Wittenberg, by David Davalos, Red Stitch, Until November 3.
Wittenberg intertwines the fates of three famous literary figures connected to the German city. It promises “comical-historical-pastoral” but turns out to resemble, at least in this production, a kind of footloose university revue.
The action takes the form of what the early moderns called psychomachia (literally, a struggle for the soul). The soul in question is Prince Hamlet’s, at Wittenberg uni before his father’s murder, and the contest for the Dane’s mind plays out between two very different teachers: Doctor Faustus, the philosopher-medico who sells his soul to the Devil, and the reforming zeal of Martin Luther.
Battle lines are drawn on a set fringed by skulls and backed by a feculent water-feature. Nimble arguments around reason vs. faith and free will vs. destiny are thrown together with inane intertextual puns and immature buffoonery that runs to Ezra Bix’s Faustus singing a karaoke version of Que Sera Sera, for instance, or passing a fat joint to Hamlet to relieve his patient’s crushing anxiety.
Bix is sly and charismatic, but Josh Price’s Luther steals the show with his wildly funny clowning. Price achieves an elastic and ruthlessly clever religious parody that can take even the deadest gags and resurrect them in a blaze of quivering, goggle-eyed intensity. And his vision of Luther preaching from the Bible’s sauciest section, the Song of Songs, brings the house down.

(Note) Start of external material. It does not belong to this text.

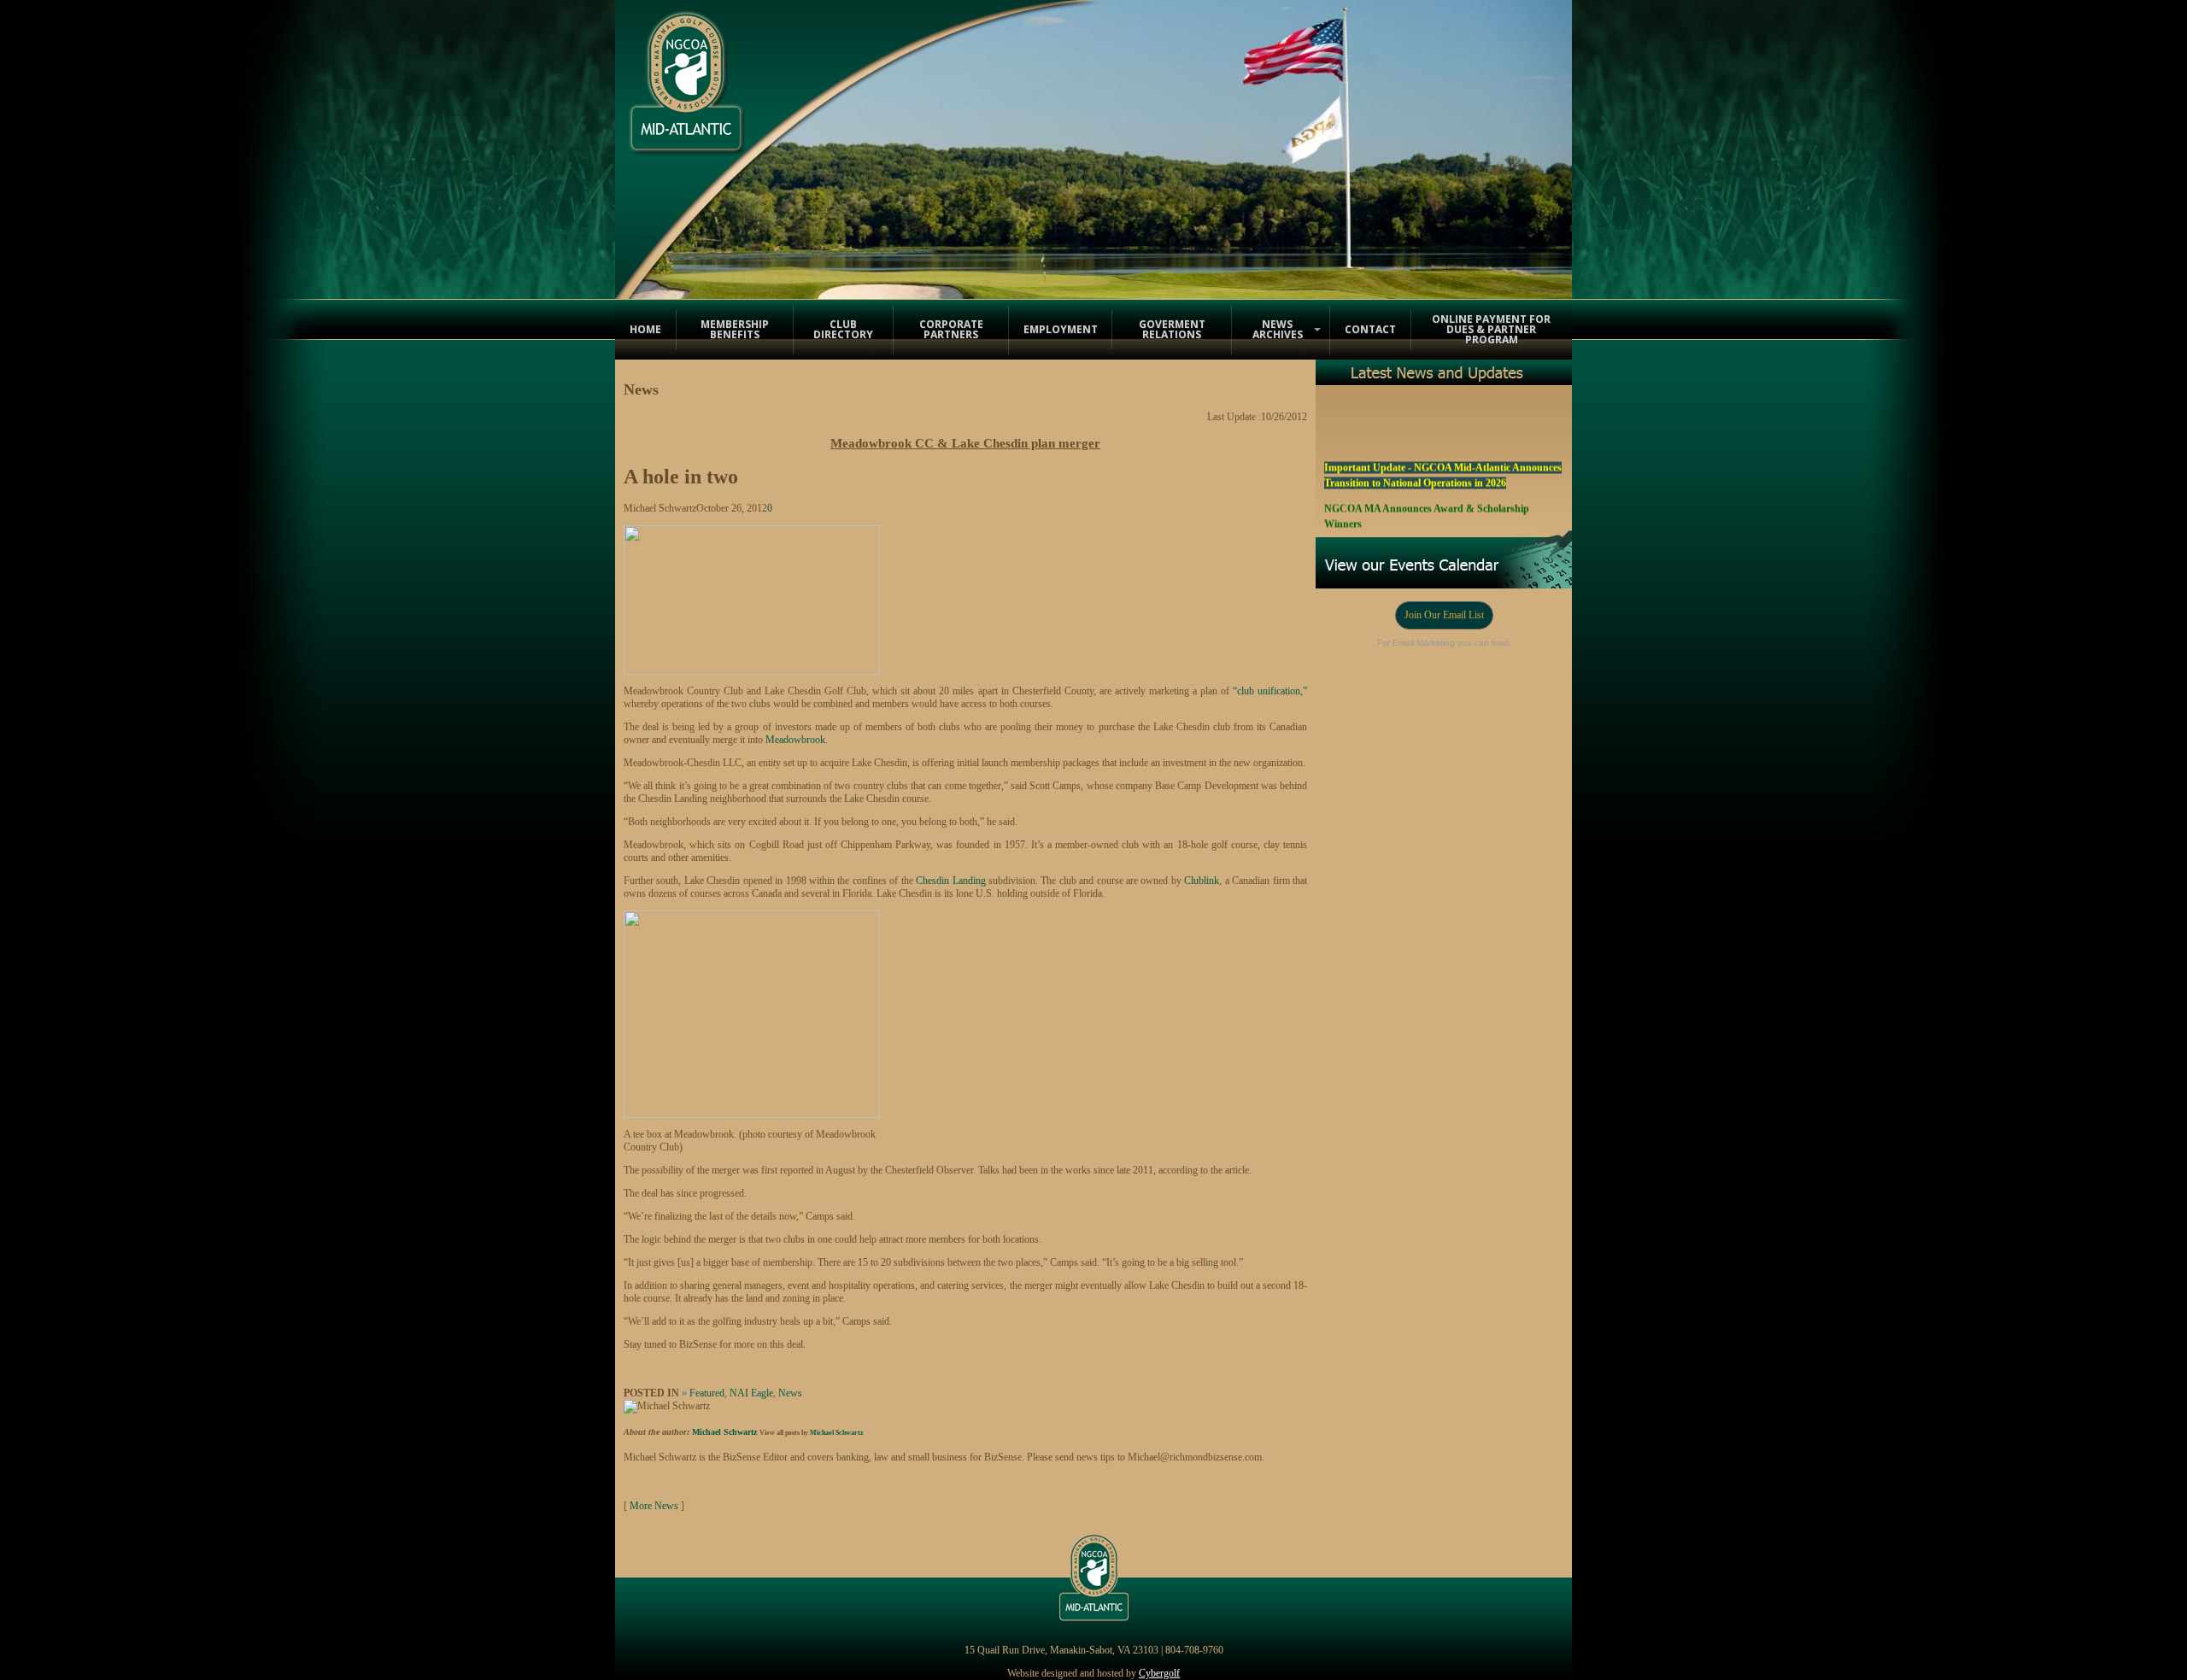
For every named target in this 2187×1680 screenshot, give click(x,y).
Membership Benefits (735, 329)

Alas, Brett Ludeman’s Hamlet brings down the play, not the house. Miscast and misdirected, he wanders the stage gormless and flat and lost. Ludeman can be a fantastic actor, but here he sounds uncomfortable at almost every level – with the verse, with the comedy, with the character – and watching him it is hard not to feel a stab of flesh-melting melancholy.
Under Jane Griffiths’ direction, Ludeman seems to be in a different play to the other performers. It’s such a disappointing showing it’s hard to know what to advise. That old chestnut about actors playing themselves as Hamlet might apply, but this is a Hamlet lampoon, so probably relaxed self-parody is in order.
It has some laugh-out-loud moments, but Wittenberg is marred by uncharacteristically uneven acting for Red Stitch, and the noticeable mismatch of text and performance style doesn’t help it rise above the groaners.